La protection consulaire n’était accordée par la Belgique
qu’aux Belges qui n’avaient que la seule nationalité belge. A aucun moment de
sa détention, Ali Aarrass n'a pu bénéficier d’une de ces mesures d’aide et de
protection mentionnées plus haut. Le 3 février 2014, pour la première fois dans
l’histoire judiciaire belge, un double national obtient d’un Tribunal l’ordre
de protéger son ressortissant hors de la Belgique et dans le pays de sa
deuxième nationalité. Une journée de joie pour Ali. Une journée de fête pour
tous ceux et celles qui se battaient pour lui depuis 2008.
La portée historique de ce jugement a échappé à la plupart
des médias.
Elle n’a pourtant pas échappé au Ministère des Affaires
étrangères de Didier Reynders. Ce dernier s’oppose depuis deux ans par tous les
moyens à ce que ce jugement, exécutoire depuis le 3 février 2014, soit exécuté.
Avec comme résultat que jusqu’à ce jour il n’y a pas eu de visite à Ali de la
part de la mission consulaire belge au Maroc, et qu’aucune protection
consulaire n'a été assurée.
Pourquoi Reynders freine-t-il des deux pieds l’exécution du
jugement ?
Parce qu’il est conscient que cela signifierait dorénavant
son obligation de défendre tous les citoyens belges ayant une double
nationalité qui se trouveraient dans la même situation qu’Ali. Parce que
Reynders ne souhaite pas créer en Belgique la possibilité d’une protection
consulaire d’autres pays pour leurs binationaux : «..[en accordant la
protection consulaire à Ali Aarrass] un
précédent serait créé et la réciprocité serait invoquée. Dans un pays qui
compte des centaines de milliers de ressortissants ayant une double
nationalité, ceci ne parait pas souhaitable.. »[2]
Tous ces arguments ont été
rejetés par le tribunal. Un an après le jugement, Reynders n’a aucun problème à
être un des plus ardents défenseurs de la loi du 16 juillet 2015 pour la
déchéance de nationalité des binationaux accusés de terrorisme. Cela ne lui
fait pas peur de créer ainsi « un précédent » pour « les centaines
de milliers de ressortissants dans ce pays ayant une double nationalité ».
Reynders voulait même aller plus loin. Pour la déchéance de la nationalité pour
terrorisme, Reynders faisait partie de l’aile dure au sein du
gouvernement. Pas content du fait que la loi de juillet fait déjà sauter le
verrou de 10 ans (une infraction terroriste doit être commis dans les dix ans
après l’acquisition de la nationalité), il déclarait : « La volonté est d’aller vers la deuxième ou la troisième génération
parce que c’est là que la situation se pose ».[3]
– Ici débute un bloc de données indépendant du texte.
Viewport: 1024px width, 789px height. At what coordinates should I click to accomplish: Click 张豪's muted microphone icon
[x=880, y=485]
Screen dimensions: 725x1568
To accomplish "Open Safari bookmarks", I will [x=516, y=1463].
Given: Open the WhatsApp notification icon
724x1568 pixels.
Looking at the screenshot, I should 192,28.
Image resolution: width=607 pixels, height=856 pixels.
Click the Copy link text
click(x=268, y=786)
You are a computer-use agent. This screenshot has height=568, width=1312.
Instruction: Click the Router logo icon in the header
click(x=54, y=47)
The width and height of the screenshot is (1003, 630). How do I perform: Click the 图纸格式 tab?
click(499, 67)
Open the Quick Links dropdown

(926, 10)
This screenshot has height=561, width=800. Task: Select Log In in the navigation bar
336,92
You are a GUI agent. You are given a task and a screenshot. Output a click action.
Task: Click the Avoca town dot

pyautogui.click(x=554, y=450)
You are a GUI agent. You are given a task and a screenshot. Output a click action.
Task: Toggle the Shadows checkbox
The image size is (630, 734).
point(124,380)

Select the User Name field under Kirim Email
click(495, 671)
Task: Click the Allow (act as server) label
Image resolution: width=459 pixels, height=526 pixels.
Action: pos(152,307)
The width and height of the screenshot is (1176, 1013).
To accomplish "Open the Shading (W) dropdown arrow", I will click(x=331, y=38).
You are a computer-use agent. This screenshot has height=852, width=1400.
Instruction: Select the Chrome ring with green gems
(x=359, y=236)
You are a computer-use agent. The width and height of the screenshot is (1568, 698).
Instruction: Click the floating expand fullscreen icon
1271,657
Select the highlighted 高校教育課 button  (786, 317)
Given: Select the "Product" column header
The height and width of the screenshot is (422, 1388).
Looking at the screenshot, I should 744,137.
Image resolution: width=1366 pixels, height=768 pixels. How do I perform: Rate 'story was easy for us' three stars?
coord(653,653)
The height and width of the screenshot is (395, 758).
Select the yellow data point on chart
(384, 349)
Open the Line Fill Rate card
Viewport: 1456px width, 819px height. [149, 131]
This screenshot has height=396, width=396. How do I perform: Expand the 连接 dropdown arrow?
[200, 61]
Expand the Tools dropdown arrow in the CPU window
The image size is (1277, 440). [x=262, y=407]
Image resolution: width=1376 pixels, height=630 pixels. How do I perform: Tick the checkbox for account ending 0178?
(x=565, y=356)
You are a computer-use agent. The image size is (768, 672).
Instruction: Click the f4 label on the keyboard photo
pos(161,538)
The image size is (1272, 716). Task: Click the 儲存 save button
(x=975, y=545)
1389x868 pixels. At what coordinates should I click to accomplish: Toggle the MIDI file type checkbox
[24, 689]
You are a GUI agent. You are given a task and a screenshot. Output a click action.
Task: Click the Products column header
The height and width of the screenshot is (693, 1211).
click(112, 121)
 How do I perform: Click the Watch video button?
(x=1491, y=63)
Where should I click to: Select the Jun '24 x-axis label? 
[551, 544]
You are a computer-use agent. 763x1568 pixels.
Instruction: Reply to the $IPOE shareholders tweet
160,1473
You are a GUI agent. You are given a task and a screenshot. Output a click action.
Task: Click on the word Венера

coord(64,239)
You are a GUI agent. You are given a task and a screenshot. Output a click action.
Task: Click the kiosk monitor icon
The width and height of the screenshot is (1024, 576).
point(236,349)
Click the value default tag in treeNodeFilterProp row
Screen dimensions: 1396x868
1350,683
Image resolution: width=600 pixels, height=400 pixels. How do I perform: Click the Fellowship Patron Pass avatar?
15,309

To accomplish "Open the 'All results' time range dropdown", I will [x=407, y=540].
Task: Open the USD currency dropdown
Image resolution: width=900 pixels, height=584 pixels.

Mais revenons d’abord en deux points sur le fond et l’enjeu
qui font du jugement en faveur d’Ali Aarrass un événement juridique historique.
Pour la dignité
humaine
La Belgique vient d'être élue pour la période de 2016-2018 au
Conseil des Droits de l'Homme de l'ONU. Le 28 octobre 2015, le site de la
diplomatiebelgium.be nous communique la joie qui règne au gouvernement belge
pour ce nouveau coup de force au niveau international : « une indication de la confiance internationale dans l'expertise et
l'expérience de la diplomatie belge à l'ONU et ailleurs »[4].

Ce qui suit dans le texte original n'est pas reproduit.